Lady Pelham's representations had their effect upon Hargrave. They brought balm to his wounded pride, and he easily suffered them to counteract the effect of Laura's calm and uniform assurances of her indifference. While he listened to these, her apparent candour and simplicity, the regret she expressed at the necessity of giving pain, brought temporary conviction to his mind; and, with transports of alternate rage and grief, he now execrated her inconstancy, then his own unworthiness; now abjured her, then the vices which had deprived him of her affection. But the joint efforts of Lady Pelham and Lambert always revived hopes sufficient to make him continue a pursuit which he had not indeed the fortitude to relinquish.

His love (if we must give that name to a selfish desire, mingled at times with every ungentle feeling), had never been so ardent. The well-known principle of our nature which adds charms to what is unattainable, lent new attractions to Laura's really improved loveliness. The smile which was reserved for others seemed but the more enchanting; the hand which he was forbidden to touch seemed but the more soft and snowy; the form which was kept sacred from his approach, bewitched him with more resistless graces. Hargrave had been little accustomed to suppress any of his feelings, and he gave vent to this with an entire neglect of the visible uneasiness which it occasioned to its subject. He employed the private interviews, which Lady Pelham contrived to extort for him, in the utmost vehemence of complaint, protestation, and entreaty. He laboured to awaken the pity of Laura; he even condescended to appeal to her ambition; and persevered, in spite of unequivocal denials, till Laura, disgusted, positively refused ever again to admit him without witnesses.
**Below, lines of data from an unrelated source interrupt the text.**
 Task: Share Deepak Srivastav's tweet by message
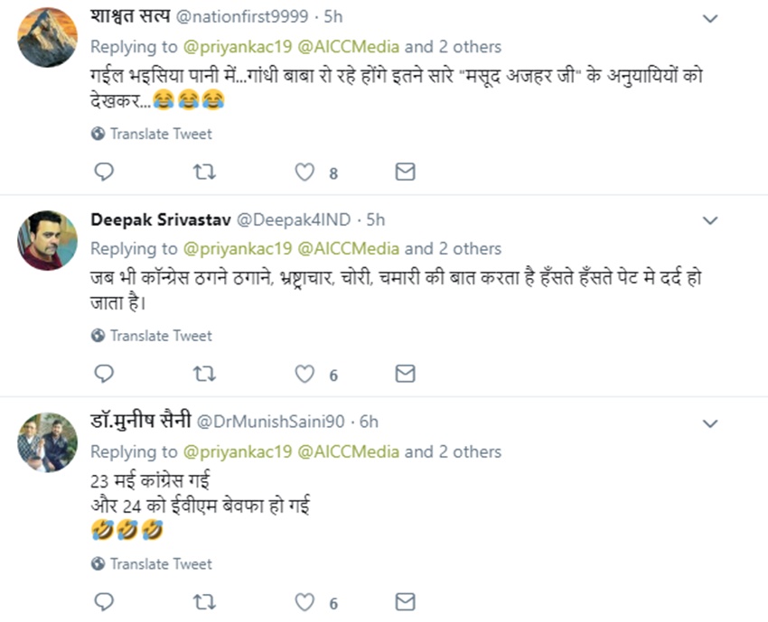(x=406, y=374)
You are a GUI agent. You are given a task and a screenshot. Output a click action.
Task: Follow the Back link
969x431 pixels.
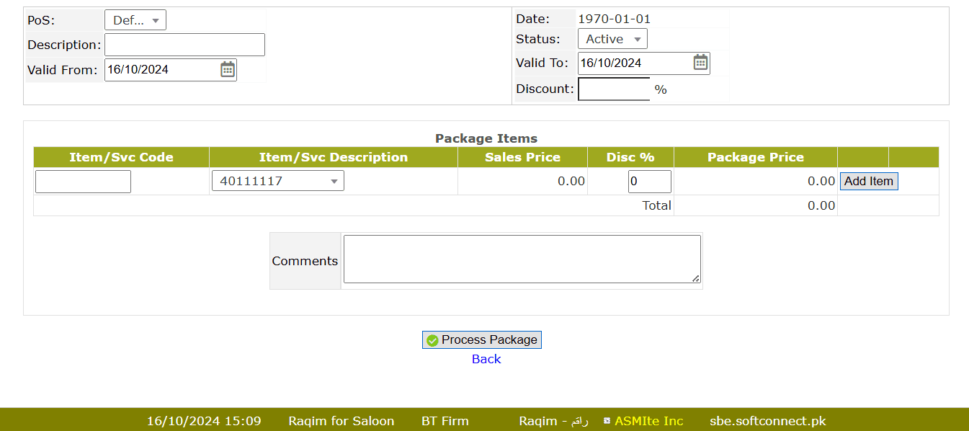coord(486,359)
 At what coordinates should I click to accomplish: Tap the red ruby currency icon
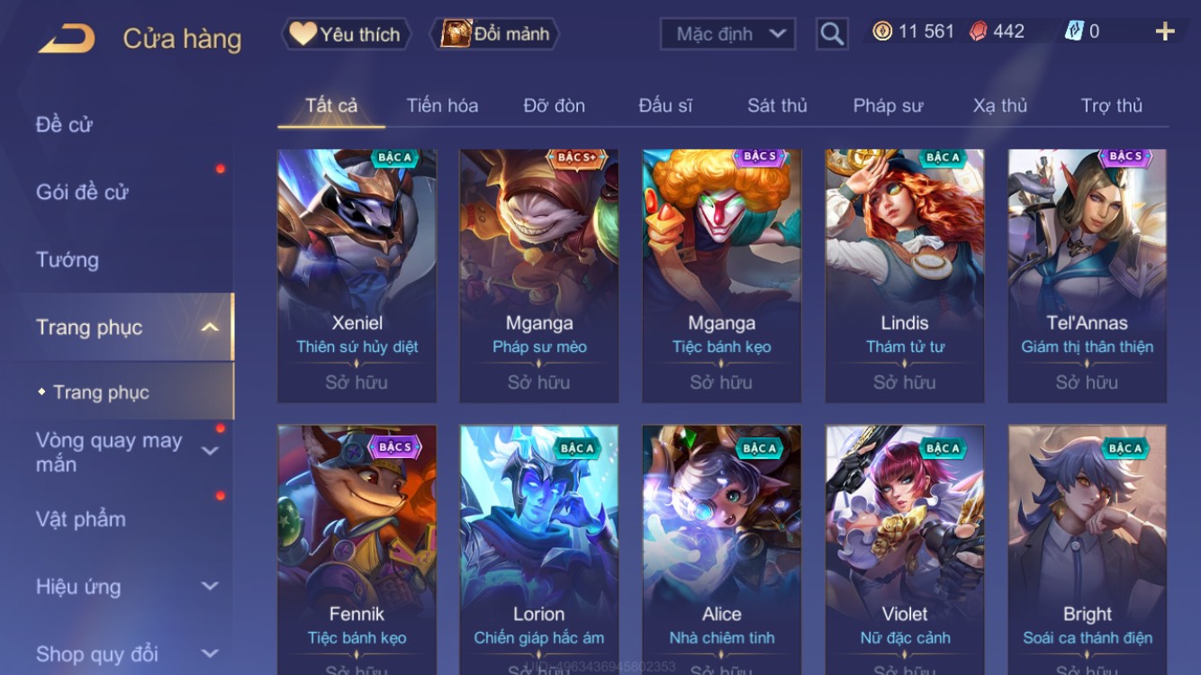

His public attentions were, if possible, still more distressing to her. Encouraged by Lady Pelham, he, notwithstanding the almost repulsive coldness of Laura's manner, became her constant attendant. He pursued her wherever she went; placed himself, in defiance of propriety, so as to monopolize her conversation; and seemed to have laid aside all his distinguishing politeness, while he neglected every other woman to devote his assiduities to her alone. He claimed the station by her side till Laura had the mortification to observe that others resigned it at his approach; he snatched every opportunity of whispering his adulations in her ear; and, far from affecting any concealment in his preference, seemed to claim the character of her acknowledged adorer. It is impossible to express the vexation with which Laura endured this indelicate pre-eminence. Had Hargrave been the most irreproachable of mankind, she would have shrunk from such obtrusive marks of his partiality; but her sense of propriety was no less wounded by the attendance of such a companion, than her modesty was shocked by her being thus dragged into the notice, and committed to the mercy of the public. The exclusive attentions of the handsome Colonel Hargrave, the mirror of gallantry, the future Lord Lincourt, were not, however undesired, to be possessed unenvied. Those who unsuccessfully angled for his notice, avenged themselves on her to whom they imputed their failure, by looks of scorn, and by sarcastic remarks, which they sometimes contrived should reach the ear of the innocent object of their malice. Laura, unspeakably averse to being the subject of even laudatory observation, could sometimes scarcely restrain the tears of shame and mortification that were wrung from her by attacks which she could neither resent nor escape. In spite of the natural sweetness of her temper, she was sometimes tempted to retort upon Colonel Hargrave the vexation which he caused to her: and his officiousness almost compelled her to forsake the civility within the bounds of which she had determined to confine her coldness.

He complained bitterly of this treatment, and reproached her with taking ungenerous advantage of his passion. 'Why then,' said she, 'will you force me into the insolence of power. If you will suffer me to consider you as a common acquaintance, I shall never claim a right to avenge on you the wrongs of society; but approach no nearer.—I am unwilling to express a sentiment less respectful than dislike.' The proud spirit of Hargrave, however, could ill brook the repulses which he constantly provoked; and often in transports of rage he would break from Laura, swearing that he would no more submit to be thus made the sport of an insensible tyrannical woman.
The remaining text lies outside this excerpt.